Enrique Maza, jesuita cercano al obispo de Cuernavaca, expresa: “Él sabía que nunca hay un cambio milagroso de los corazones y que cada generación puede dar solamente un paso. En un México sordo y ciego al sufrimiento de sus pobres, alimentó la espiritualidad de la libertad, de la personalización, de la socialización, de la lucha contra todo conato de opresión por parte de los grupos oligárquicos y poderosos… Jamás abandonó a su pueblo. Al contrario, fue la conciencia de su pueblo cuando los demás callaban. Incluso, alguna vez, abandonó la reunión de la Conferencia Episcopal, cuando no estuvo de acuerdo con algún juicio o alguna decisión. Los profetas, como don Sergio, no piensan sólo en términos de salvación individual, sino de salvación de la sociedad”.

Durante las movilizaciones estudiantiles de 1968 fue una de las pocas figuras eclesiales en levantar su voz para cuestionar los abusos de un régimen autoritario. Ante la represión del 2 de octubre, Elena Poniatowska nos recuerda así su estremecimiento: “Las palabras del obispo de Cuernavaca adquirirían gran fuerza en el México del 68. Dijo en su sermón dominical: ‘Me hace hervir la sangre la mentira, la deformación de la verdad, la ocultación de los hechos, la autocensura cobarde, la venalidad, la miopía de casi todos los medios de comunicación. Me indigna el aferramiento a sus riquezas, el ansia de poder, la ceguera afectada, el olvido de la historia, los pretextos de la salvaguardia del orden, la pantalla del progreso y del auge económico, la ostentación de sus fiestas religiosas y profanas, el abuso de la religión que hacen los privilegiados’” (La Jornada, 7/10/07).

Fue un personaje emblemático del progresismo católico del primer posconcilio. Su actuación condensa toda una época de búsquedas y de ensayos, en la que a los actores religiosos se les permitía probar terrenos novedosos. En muchos casos sufrió la suerte de los pioneros: la incomprensión y la crítica despiadada.

Don Sergio no sólo hace suyo el movimiento eclesial y social de la teología de la liberación, sino que va más allá. En los años 60 prueba la introducción del sicoanálisis en el mundo religioso y apoya los osados proyectos del abad benedictino Lemercier. Y apuesta por las investigaciones sistemáticas, las reflexiones de punta de intelectuales latinoamericanos y la circulación de ideas mediante publicaciones a través del Centro de Información y Documentación Católica (CIDOC), encabezado por el legendario Ivan Ilich.
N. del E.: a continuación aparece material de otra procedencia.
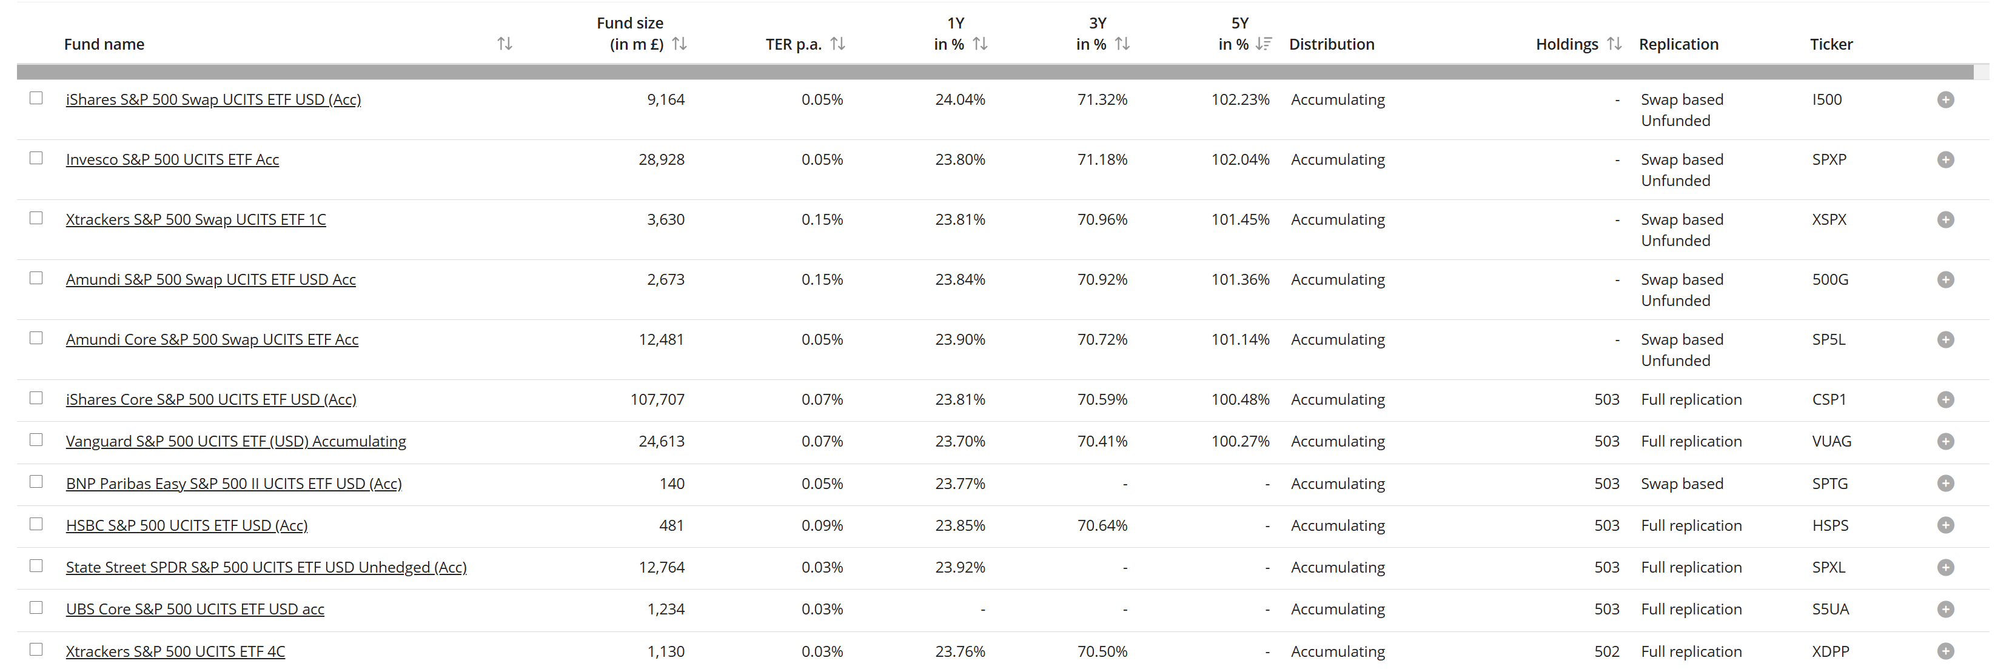Click the Distribution column header
1995x672 pixels.
[x=1331, y=44]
En ambos casos, el obispo de Cuernavaca da la cara y los apoya ante las impugnaciones de Roma, que decía detectar amenazas a la ortodoxia y a la disciplina.

Aunque toda su trayectoria estuvo fuertemente ligada a Latinoamérica, al final de su ruta incrementa su posición internacional mediante el ejercicio de la solidaridad, especialmente con los pueblos centroamericanos. Obtuvo reconocimientos y el respeto internacional por su congruencia y convicción. A 100 años de su nacimiento, don Sergio es un personaje a explorar.